Top of Provided information
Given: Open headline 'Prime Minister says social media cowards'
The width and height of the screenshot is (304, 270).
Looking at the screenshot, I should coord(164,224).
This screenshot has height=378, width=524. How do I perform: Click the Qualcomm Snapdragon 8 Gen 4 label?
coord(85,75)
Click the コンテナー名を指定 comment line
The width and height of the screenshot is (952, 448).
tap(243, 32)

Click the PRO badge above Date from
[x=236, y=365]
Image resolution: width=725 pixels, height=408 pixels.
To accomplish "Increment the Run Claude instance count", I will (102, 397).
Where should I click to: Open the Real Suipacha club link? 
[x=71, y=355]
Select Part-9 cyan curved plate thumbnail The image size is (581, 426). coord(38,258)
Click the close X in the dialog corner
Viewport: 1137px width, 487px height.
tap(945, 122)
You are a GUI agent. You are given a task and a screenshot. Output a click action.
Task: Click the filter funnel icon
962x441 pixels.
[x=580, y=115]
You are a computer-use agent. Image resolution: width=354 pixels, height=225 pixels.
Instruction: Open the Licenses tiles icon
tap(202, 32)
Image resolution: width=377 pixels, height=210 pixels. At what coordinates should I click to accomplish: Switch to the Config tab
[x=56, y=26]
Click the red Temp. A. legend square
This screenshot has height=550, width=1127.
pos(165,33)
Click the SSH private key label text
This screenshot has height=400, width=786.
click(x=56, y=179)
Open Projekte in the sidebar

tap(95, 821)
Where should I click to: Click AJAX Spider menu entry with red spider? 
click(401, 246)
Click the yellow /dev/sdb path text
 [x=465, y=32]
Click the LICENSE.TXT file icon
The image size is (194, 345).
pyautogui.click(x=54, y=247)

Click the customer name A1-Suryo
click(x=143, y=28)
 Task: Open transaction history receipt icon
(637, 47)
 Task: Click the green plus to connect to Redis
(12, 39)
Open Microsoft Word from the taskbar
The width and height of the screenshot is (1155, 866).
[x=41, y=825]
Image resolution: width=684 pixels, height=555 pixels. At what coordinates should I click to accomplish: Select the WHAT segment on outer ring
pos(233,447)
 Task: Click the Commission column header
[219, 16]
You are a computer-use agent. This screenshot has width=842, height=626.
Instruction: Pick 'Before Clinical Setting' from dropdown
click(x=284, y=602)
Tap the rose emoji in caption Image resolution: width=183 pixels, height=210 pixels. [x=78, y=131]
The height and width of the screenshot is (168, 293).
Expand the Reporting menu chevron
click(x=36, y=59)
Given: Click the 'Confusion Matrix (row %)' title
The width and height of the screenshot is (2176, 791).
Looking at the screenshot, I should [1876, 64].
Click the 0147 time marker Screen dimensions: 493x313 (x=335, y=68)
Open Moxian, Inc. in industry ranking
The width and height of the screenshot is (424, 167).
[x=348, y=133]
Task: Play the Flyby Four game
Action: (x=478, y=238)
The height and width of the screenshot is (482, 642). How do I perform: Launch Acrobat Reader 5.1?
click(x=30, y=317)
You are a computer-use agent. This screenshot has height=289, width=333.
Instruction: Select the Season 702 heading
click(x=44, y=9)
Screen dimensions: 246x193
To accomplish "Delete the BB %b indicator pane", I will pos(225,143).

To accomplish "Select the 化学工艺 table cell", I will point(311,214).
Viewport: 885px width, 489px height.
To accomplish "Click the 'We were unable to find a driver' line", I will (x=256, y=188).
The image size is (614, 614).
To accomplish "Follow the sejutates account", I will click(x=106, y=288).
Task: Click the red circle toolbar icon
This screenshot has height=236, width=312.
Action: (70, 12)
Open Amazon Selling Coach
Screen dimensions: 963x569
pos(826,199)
Bottom of Provided information
The response must hold only the lines above from the line with "Expand the Reporting menu chevron" through the line with "Viewport: 885px width, 489px height.", each copied exactly, both ends kept.

Expand the Reporting menu chevron
click(x=36, y=59)
Given: Click the 'Confusion Matrix (row %)' title
The width and height of the screenshot is (2176, 791).
Looking at the screenshot, I should [1876, 64].
Click the 0147 time marker Screen dimensions: 493x313 (x=335, y=68)
Open Moxian, Inc. in industry ranking
The width and height of the screenshot is (424, 167).
[x=348, y=133]
Task: Play the Flyby Four game
Action: (x=478, y=238)
The height and width of the screenshot is (482, 642). How do I perform: Launch Acrobat Reader 5.1?
click(x=30, y=317)
You are a computer-use agent. This screenshot has height=289, width=333.
Instruction: Select the Season 702 heading
click(x=44, y=9)
Screen dimensions: 246x193
To accomplish "Delete the BB %b indicator pane", I will pos(225,143).

To accomplish "Select the 化学工艺 table cell", I will point(311,214).
Viewport: 885px width, 489px height.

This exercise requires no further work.